Take a walk on the Wild side . . .
Montessori
History of Teaching
In a Montessori classroom the child’s freedom, dignity and independence are of paramount importance to allow them to develop as individuals.
There should be a general atmosphere of children doing things for themselves carefully and competently – pouring drinks, washing hands, serving food, carrying their own chairs – and participating in activities that absorb and interest them. With all activities the emphasis is placed on the process being most important rather than the end result being perfect, for this reason the Montessori materials are self-correcting, i.e. the adult doesn’t have to point out a mistake the child can see for themselves and correct it accordingly.
The Montessori curriculum is split into five key areas.
Practical Life
These are the first activities children are introduced to when they join a Montessori nursery; the exercises are designed to help develop the child’s ability to look after themselves, others and their surroundings.
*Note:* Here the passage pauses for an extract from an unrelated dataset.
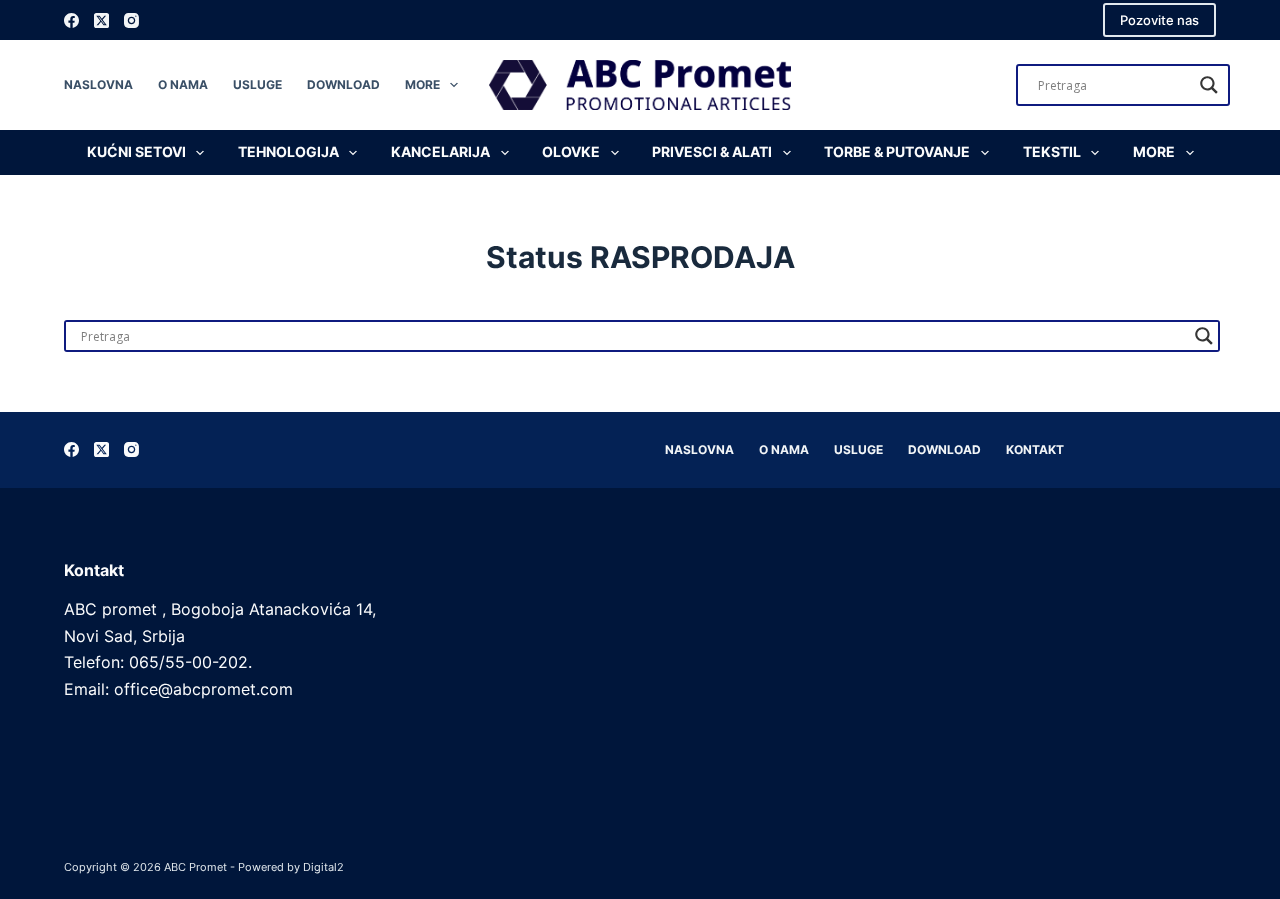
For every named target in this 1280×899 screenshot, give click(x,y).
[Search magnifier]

Great emphasis is placed on what Montessori referred to as Grace and Courtesy, simple activities designed to equip children with good manners and safe practice within their environment, for example: how to carry a chair safely, how to interrupt a conversation courteously, how to move around the classroom safely.
Practical life exercises allow the children to grow in confidence and help them to become independent. Activities include pouring, transferring using spoons, dressing frames to learn how to fasten their own clothes to name just a few.
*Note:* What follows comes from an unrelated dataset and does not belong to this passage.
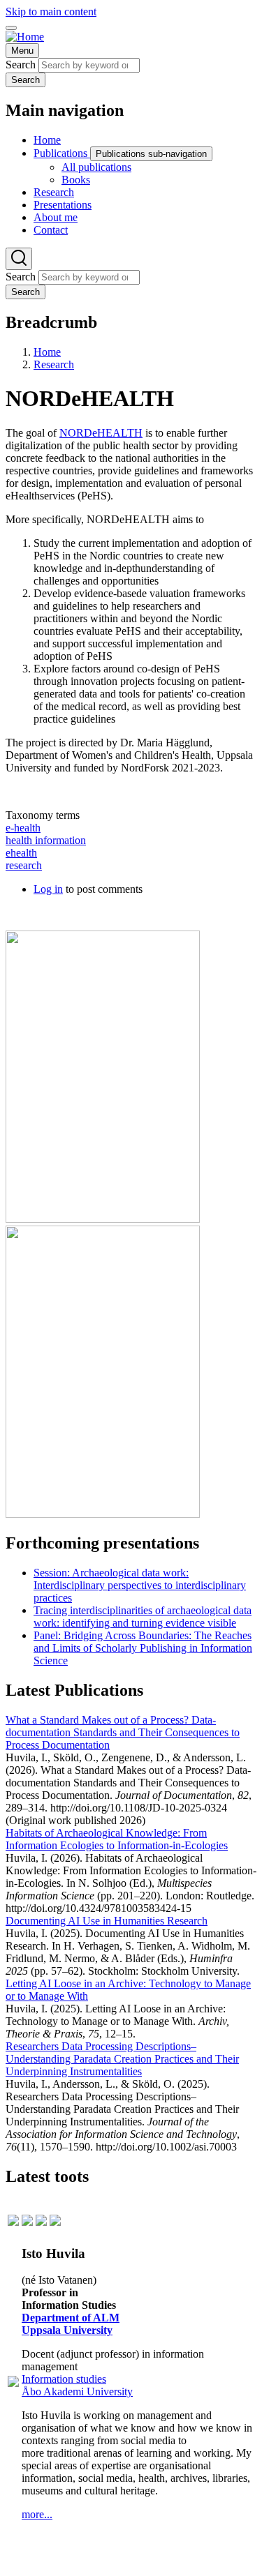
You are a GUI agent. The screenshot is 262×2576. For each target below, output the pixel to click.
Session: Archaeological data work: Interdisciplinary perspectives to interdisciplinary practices (140, 1585)
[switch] (11, 28)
The Practical Life activities are split into three basic categories: Manipulative Skills, Self-Development and Care of the Environment. Manipulative skills such as pouring, opening containers, painting and art and craft, sewing, handling books and carrying delicate items are relatively simple tasks that adults commonly do for a young child often to hurry things up or to prevent accidental spillage. Self-Development includes: Grace – which describes how to move about; Courtesy – which introduces how to behave socially and personal care. Care of the Environment includes caring for plants and animals, keeping the classroom tidy etc.
Sensorial
The primary purpose of the sensorial materials is to help the child sort out the many and varied impressions given by the senses. The sensorial activities help the child do this in four ways: they are specially designed to develop, order, broaden and refine sense perception.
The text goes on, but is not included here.